GIVEN DATA:
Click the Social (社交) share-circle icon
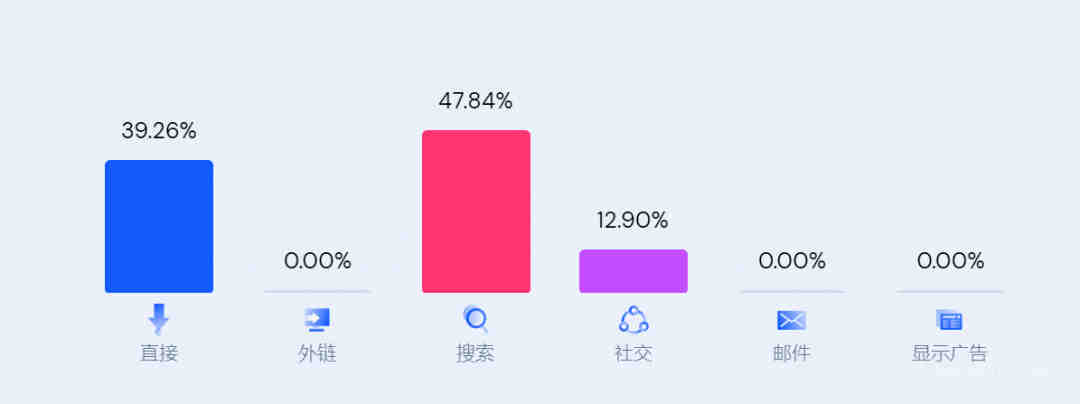[634, 319]
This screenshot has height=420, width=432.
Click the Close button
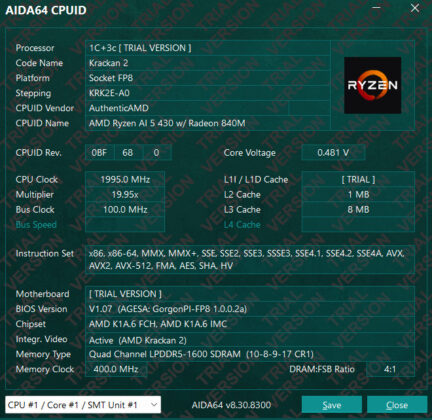coord(397,405)
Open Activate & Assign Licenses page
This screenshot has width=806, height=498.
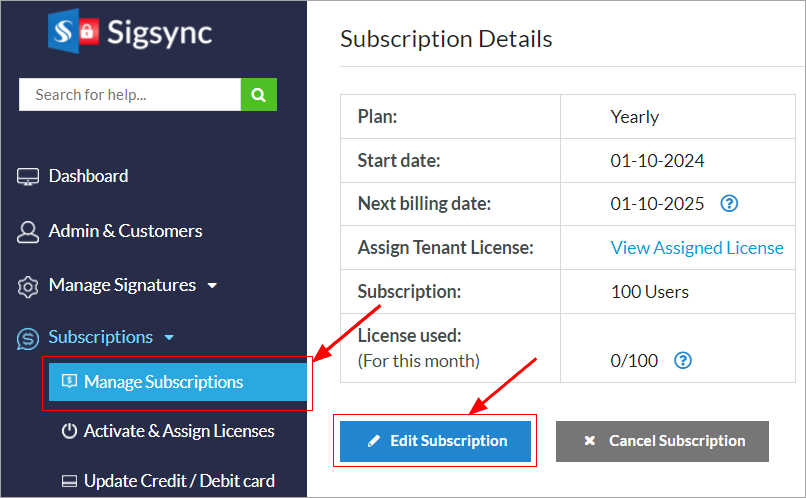click(x=178, y=431)
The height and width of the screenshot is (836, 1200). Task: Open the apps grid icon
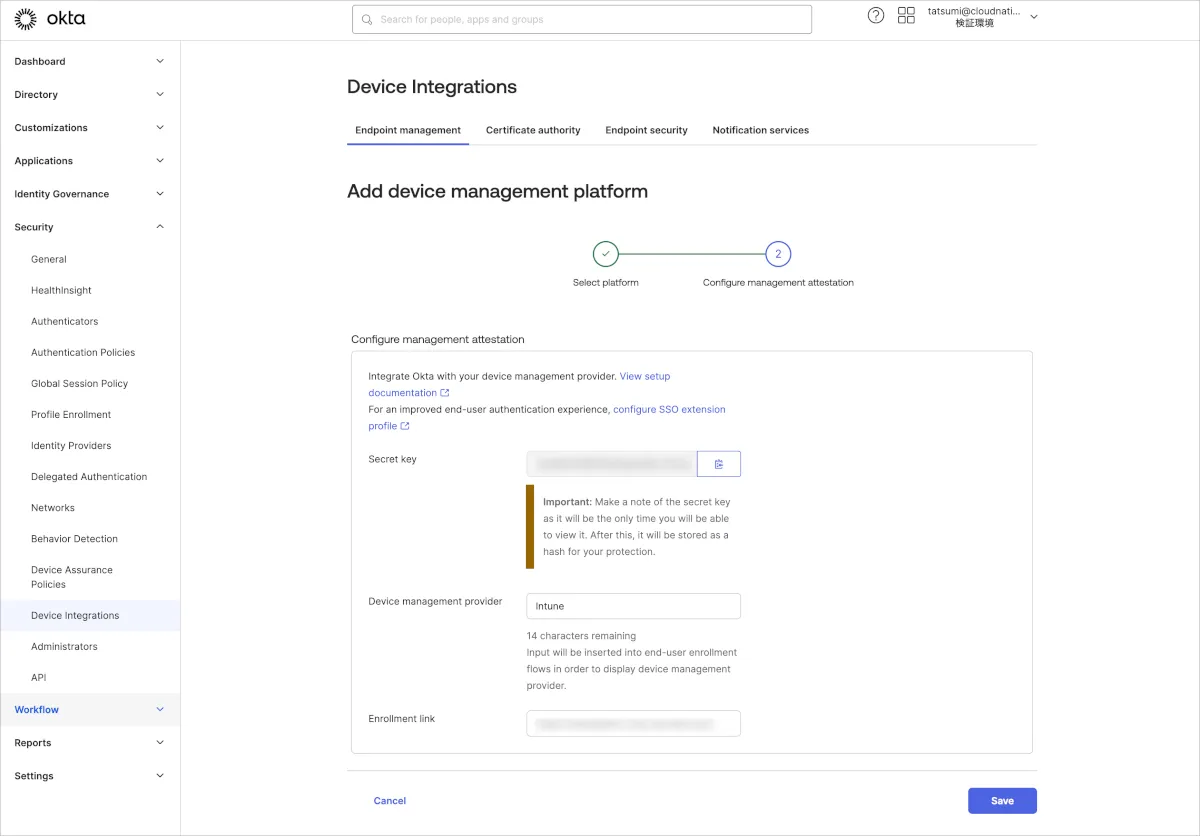906,16
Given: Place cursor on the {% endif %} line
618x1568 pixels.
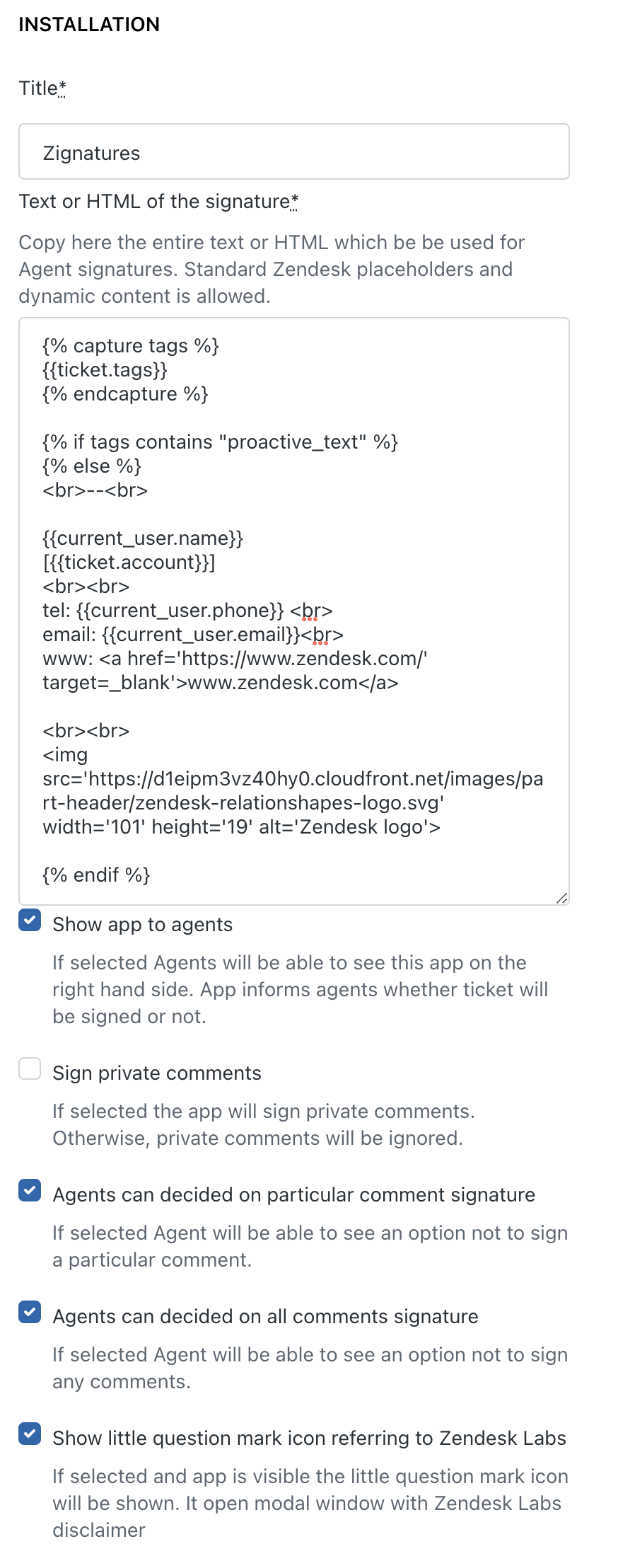Looking at the screenshot, I should coord(96,875).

ASSIGNMENT:
Retype each line above exactly and leave out any picture.

ANSWER TO THIS PROBLEM:
Click the Social (社交) share-circle icon
[634, 319]
This screenshot has height=420, width=432.
Click the Close button
coord(397,405)
Open Activate & Assign Licenses page
This screenshot has width=806, height=498.
click(x=178, y=431)
The height and width of the screenshot is (836, 1200). Task: Open the apps grid icon
906,16
Given: Place cursor on the {% endif %} line
618x1568 pixels.
Looking at the screenshot, I should coord(96,875).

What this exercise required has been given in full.